INSTRUCTIONS TO FOLLOW
Please write out every entry below, word for word.

Stored data
BEGIN

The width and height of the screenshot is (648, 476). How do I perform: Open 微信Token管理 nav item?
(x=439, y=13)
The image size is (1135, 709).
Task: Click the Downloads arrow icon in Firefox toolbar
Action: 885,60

END

WRITTEN SOLUTION
The width and height of the screenshot is (648, 476). How do I perform: Open 微信Token管理 nav item?
(x=439, y=13)
The image size is (1135, 709).
Task: Click the Downloads arrow icon in Firefox toolbar
Action: 885,60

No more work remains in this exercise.